▸ Work to complete:
1 - In the text on RFM analysis, rewrite the paragraph that begins "RFM analysis numerically ranks" as a short bulleted list that keeps its main facts.
2 - Take the text on RFM analysis further, starting right after its final sentence.

▸ Text shown:
Next, prepare the data for training on the raw data set. In the python notebook associated with this post, use a retail data set downloaded from here, and process it. Our business objective given the data set is to cluster the customers using a specific metric call RFM. The RFM model is based on three quantitative factors:

Recency: How recently a customer has made a purchase.
Frequency: How often a customer makes a purchase.
Monetary Value: How much money a customer spends on purchases.

RFM analysis numerically ranks a customer in each of these three categories, generally on a scale of 1 to 5 (the higher the number, the better the result). The “best” customer would receive a top score in every category. We’ll use pandas’s Quantile-based discretization function (qcut). It will help discretize values into equal-sized buckets based or based on sample quantiles.

▸ Data extracts:

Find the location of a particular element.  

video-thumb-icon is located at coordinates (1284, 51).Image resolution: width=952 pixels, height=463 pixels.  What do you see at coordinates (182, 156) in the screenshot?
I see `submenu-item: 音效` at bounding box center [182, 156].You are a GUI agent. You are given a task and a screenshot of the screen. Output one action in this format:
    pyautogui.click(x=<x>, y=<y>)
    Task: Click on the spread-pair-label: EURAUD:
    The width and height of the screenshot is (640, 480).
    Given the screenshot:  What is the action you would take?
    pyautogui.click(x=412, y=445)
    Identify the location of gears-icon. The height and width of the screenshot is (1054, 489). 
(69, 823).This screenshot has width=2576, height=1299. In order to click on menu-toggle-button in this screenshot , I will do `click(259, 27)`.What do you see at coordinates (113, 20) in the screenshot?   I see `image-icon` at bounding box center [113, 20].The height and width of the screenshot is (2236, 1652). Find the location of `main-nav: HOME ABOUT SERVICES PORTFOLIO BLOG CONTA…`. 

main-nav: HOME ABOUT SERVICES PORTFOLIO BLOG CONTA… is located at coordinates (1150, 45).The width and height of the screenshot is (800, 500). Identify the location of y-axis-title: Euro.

▸ Task answers:
1 -
- RFM analysis gives each customer a numerical rank in each of the three categories, usually on a scale of 1 to 5, where a higher number is better.
- The "best" customer gets a top score in every category.
- Pandas's quantile-based discretization function (qcut) will be used to split values into equal-sized buckets based on sample quantiles.

2 -
# Prepare Data
r = session.execute("select * from " + keyspaces_schema + ".online_retail")

df = DataFrame(r)
df.head(100)

df.count()
df["description"].nunique()
df["totalprice"] = df["quantity"] * df["price"]
df.groupby("invoice").agg({"totalprice": "sum"}).head()

df.groupby("description").agg({"price": "max"}).sort_values("price", ascending=False).head()
df.sort_values("price", ascending=False).head()
df["country"].value_counts().head()
df.groupby("country").agg({"totalprice": "sum"}).sort_values("totalprice", ascending=False).head()

returned = df[df["invoice"].str.contains("C", na=False)]
returned.sort_values("quantity", ascending=True).head()

df.isnull().sum()
df.dropna(inplace=True)
df.isnull().sum()
df.dropna(inplace=True)
df.isnull().sum()
df.describe([0.05, 0.01, 0.25, 0.50, 0.75, 0.80, 0.90, 0.95, 0.99]).T
df.drop(df.loc[df["customer_id"] == ""].index, inplace=True)

# Recency Metric
import datetime as dt

today_date = dt.date(2011, 12, 9)
df["customer_id"] = df["customer_id"].astype(int)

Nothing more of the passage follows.